Transform Clojure maps at speed.

Rationale

In electronics, impedance mismatch is a case where an electrical load's or source's impedance doesn't match that of the driver/sink system (respectively). Impedance matching allows us to maximize the power transfer across that boundary.

A similar phenomenon happens in software, where in the boundary between processes there is a mismatch between the representation model in one and the other. This library, like a transformer in electronics, allows us to easily transform an input map to look how our system would expect and maximize the information flow.

Just maps

Maps are pervasive in Clojure for information modeling. While you can cheat and access vectors associatively, the library does not yet support mapping over sequences.

Why not Meander?

Meander is great. It's feature rich and beautiful. It is a whole arsenal. On the other hand, Impedance is a simple hatchet. Good for one thing, sharp enough, and simple. It's also faster.

Differences

  • No scanning or Cartesian product. Only leaves can be matched.

Performance differences

As tested with criterium:

{:a {:b ?x :c ?y} "x" ?z} ;; from
{:x ?x :y ?y :z ?z} ;; to
;;; Bench transform default
;;;              Execution time mean : 107.636019 ns
;;; Bench transform checked
;;;              Execution time mean : 76.051257 ns
;;; Bench transform unchecked
;;;              Execution time mean : 73.565921 ns
;;; Bench meander
;;;              Execution time mean : 430.781144 ns

Usage

Dependency

[bsless/impedance "0.0.0-alpha"]

A basic transformer

(require '[impedance.transform :as t])
(def f (t/transform {:a {:b ?x :c ?y} "x" ?z} {:x (inc ?x) :y ?y :z ?z}))
(f {:a {:b 1 :c 2} "x" 3}) ;; => {:x 2, :y 2, :z 3}

Creating a transformer programmatically

Warning: uses eval. Use at your own risk.

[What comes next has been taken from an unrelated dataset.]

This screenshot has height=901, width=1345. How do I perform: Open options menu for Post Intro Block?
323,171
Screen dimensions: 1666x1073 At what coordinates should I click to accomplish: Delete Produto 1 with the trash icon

(def from {:a {:b ?x :c ?y} "x" ?z})
(def to {:x (inc ?x) :y ?y :z ?z})
(def f (t/eval-transform from to))
(f {:a {:b 1 :c 2} "x" 3}) ;; => {:x 2, :y 2, :z 3}

Inferred Context - Poor Man's jq

An alternate syntax for transformations is the inferred context one:

(require '[impedance.context :as c])
(c/with-inferred-context ctx
  {:a {:b (or ^:? [:foo :bar] ^:? [:fizz :buzz])
       :c ^:? [:fizz :bazz]}
   :x ^:? [:foo :quux]})

Here, specify only the shape of the desired output, and use the :? metadata on vectors to mark them as paths referring to the map ctx.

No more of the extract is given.